- [Data to process]
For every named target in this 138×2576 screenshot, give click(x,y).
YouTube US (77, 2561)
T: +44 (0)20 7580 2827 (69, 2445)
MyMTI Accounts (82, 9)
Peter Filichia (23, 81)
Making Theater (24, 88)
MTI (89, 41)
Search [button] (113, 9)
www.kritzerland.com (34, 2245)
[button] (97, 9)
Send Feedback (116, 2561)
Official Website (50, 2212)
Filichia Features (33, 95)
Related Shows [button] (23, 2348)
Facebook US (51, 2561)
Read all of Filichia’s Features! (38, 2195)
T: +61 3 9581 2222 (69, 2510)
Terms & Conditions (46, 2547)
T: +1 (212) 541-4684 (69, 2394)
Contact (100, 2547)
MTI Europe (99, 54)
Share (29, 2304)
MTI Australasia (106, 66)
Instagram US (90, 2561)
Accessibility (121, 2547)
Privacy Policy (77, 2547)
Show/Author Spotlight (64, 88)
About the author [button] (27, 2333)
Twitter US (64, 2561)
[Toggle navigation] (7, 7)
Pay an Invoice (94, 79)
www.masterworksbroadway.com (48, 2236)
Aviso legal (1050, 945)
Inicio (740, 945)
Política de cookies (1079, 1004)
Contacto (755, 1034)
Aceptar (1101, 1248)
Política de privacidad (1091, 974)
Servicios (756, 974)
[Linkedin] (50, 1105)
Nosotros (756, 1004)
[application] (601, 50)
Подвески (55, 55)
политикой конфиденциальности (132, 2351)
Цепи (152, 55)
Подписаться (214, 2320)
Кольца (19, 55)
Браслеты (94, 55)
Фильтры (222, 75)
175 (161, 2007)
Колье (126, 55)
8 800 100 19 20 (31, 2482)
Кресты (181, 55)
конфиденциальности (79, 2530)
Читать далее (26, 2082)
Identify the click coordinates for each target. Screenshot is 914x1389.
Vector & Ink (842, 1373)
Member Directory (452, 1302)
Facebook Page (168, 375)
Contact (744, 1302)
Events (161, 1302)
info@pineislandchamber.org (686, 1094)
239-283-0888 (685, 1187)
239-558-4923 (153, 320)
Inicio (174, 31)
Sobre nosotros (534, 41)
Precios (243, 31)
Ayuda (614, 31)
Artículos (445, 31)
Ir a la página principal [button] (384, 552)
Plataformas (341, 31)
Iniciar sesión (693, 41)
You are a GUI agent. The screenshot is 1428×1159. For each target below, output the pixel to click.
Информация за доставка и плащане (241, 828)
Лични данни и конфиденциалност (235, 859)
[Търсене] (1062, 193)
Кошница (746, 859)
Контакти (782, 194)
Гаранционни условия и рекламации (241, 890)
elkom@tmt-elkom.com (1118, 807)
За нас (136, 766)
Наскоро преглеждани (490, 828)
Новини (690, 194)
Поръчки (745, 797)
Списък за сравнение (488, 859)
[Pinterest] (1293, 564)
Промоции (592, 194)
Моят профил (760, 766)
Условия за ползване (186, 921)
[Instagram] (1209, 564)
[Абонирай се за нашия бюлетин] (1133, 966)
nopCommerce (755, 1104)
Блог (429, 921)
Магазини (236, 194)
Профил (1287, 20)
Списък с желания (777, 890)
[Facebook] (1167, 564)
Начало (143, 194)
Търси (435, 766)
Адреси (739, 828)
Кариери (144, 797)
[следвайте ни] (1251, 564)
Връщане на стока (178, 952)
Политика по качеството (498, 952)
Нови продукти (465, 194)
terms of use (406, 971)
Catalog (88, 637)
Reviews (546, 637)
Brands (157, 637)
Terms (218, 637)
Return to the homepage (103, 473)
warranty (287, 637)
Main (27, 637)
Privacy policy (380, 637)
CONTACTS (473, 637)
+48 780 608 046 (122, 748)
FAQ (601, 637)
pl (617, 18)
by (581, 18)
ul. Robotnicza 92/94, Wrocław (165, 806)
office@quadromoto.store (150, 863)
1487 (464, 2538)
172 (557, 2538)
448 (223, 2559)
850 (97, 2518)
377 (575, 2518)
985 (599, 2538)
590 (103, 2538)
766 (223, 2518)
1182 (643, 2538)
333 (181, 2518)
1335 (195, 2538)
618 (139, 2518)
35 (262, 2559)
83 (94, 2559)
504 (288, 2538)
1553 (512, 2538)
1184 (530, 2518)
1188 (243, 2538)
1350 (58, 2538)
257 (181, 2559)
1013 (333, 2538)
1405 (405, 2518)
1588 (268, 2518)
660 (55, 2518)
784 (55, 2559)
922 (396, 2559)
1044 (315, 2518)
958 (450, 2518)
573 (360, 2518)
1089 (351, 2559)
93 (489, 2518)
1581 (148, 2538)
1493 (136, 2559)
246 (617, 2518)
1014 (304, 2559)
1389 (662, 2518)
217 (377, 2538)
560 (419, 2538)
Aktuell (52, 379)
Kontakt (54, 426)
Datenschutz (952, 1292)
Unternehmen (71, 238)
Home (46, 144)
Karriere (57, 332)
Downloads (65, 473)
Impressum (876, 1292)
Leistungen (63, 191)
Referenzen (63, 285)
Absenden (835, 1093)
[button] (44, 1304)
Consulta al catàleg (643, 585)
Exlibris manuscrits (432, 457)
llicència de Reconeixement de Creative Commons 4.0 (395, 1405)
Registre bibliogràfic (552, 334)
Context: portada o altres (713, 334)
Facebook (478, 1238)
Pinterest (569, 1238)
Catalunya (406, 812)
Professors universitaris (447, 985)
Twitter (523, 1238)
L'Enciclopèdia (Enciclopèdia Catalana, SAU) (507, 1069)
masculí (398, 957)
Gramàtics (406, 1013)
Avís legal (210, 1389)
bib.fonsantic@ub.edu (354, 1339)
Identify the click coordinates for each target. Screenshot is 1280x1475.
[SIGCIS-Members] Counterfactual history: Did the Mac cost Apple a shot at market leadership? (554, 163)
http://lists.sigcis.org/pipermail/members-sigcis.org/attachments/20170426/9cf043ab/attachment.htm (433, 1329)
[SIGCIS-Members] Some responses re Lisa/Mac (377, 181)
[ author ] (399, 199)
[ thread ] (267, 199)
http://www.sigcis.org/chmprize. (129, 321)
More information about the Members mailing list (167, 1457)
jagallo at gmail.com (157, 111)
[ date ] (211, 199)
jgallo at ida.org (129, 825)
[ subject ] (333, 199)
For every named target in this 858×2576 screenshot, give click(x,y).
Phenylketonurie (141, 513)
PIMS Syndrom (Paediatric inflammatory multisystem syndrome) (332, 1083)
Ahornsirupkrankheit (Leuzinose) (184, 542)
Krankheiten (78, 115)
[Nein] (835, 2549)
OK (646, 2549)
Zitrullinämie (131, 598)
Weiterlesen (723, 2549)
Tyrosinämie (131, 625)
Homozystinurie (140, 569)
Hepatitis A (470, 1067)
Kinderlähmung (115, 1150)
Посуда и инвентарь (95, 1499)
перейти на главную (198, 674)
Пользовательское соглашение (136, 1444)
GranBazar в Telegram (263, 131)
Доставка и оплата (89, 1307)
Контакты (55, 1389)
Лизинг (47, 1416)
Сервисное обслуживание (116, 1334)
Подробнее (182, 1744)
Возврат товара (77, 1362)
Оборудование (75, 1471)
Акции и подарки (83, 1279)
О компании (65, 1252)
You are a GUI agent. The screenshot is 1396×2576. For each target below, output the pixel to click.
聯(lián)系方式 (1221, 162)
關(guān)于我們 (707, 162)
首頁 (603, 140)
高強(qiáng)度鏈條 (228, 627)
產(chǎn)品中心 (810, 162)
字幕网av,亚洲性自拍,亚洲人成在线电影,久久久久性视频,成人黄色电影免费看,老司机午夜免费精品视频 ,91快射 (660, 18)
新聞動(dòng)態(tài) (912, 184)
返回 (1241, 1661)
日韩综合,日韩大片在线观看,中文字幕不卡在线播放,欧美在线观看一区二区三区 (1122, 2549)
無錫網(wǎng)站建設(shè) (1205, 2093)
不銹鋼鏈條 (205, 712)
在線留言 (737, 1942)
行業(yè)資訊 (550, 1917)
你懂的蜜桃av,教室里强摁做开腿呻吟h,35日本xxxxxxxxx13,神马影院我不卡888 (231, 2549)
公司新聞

- [Written instruction] Rewrite the stretch of the listing from the line containing "1013 (333, 2538)" through the line containing "Referenzen (63, 285)", replacing "Impressum" with "Imprint" and leaving everything else unchanged.

- [Answer for the task]
1013 (333, 2538)
1405 (405, 2518)
1588 (268, 2518)
660 (55, 2518)
784 (55, 2559)
922 (396, 2559)
1044 (315, 2518)
958 (450, 2518)
573 (360, 2518)
1089 (351, 2559)
93 (489, 2518)
1581 (148, 2538)
1493 (136, 2559)
246 (617, 2518)
1014 (304, 2559)
1389 (662, 2518)
217 (377, 2538)
560 (419, 2538)
Aktuell (52, 379)
Kontakt (54, 426)
Datenschutz (952, 1292)
Unternehmen (71, 238)
Home (46, 144)
Karriere (57, 332)
Downloads (65, 473)
Imprint (876, 1292)
Leistungen (63, 191)
Referenzen (63, 285)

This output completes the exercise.